The verdict caps a bizarre spate of disgusting school lunchtime misadventures starting in 2016. Students complained about finding bits of bone, blue plastic and, finally, bits of metal in chicken tenders.

Those tenders were supplied by SOMMA Foods, whose executives Blaine Iler, 35, Michael Turley and Brian Twomey, 50, had a secret business relationship with Goldstein, prosecutors said.

The trio partnered with Goldstein to found a company to buy grass-fed beef products that SOMMA would in turn sell in New York City’s school, according to court documents.

“I’m going to buy a lot of f—ing chicken from you guys, let’s do the beef,” Goldstein told one of the executives, court documents state.

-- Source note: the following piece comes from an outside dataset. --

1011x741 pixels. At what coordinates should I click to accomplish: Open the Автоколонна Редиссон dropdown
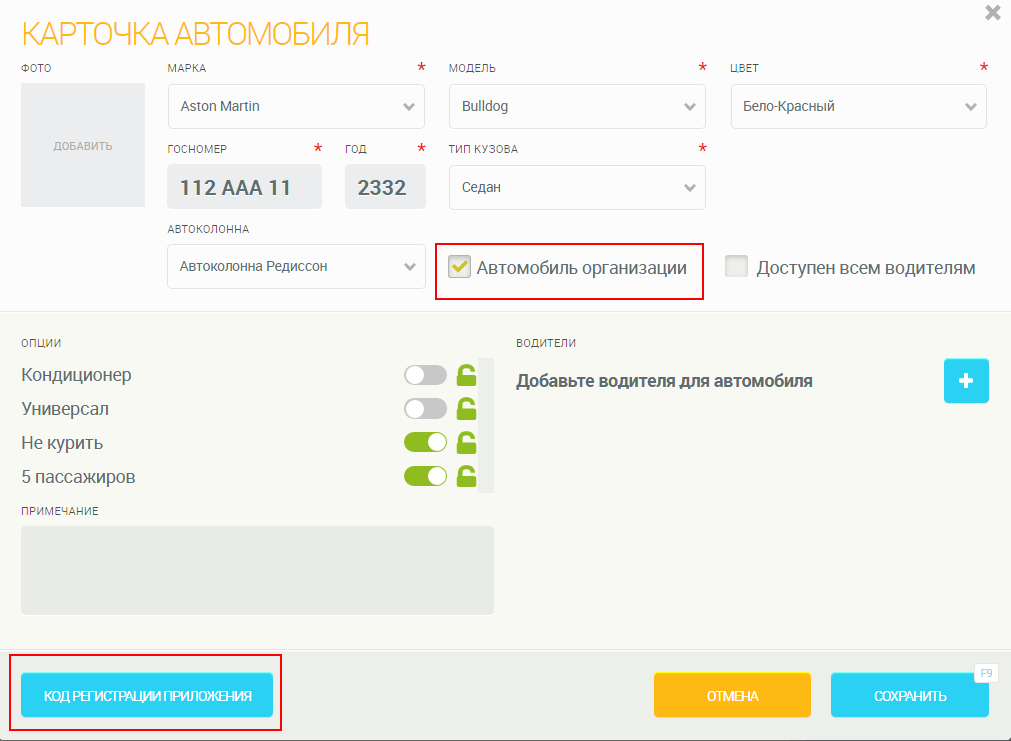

Goldstein used his position to steer schools toward buying SOMMA’s products, while its executives concealed her ownership interest in the other food company.

After a Department of Education employee choked on a bone left in a SOMMA chicken tender, the city’s schools briefly stopped serving the company’s foods in 2016, documents state. But Goldstein signed off on allowing SOMMA’s chicken back into schools after he received a nearly $67,000 bribe from the three executives, prosecutors said.

SOMMA’s food continued to be served until 2017, when a student found metal in a chicken tender.

Goldstein and the three executives face up to 20 years in prison when sentenced.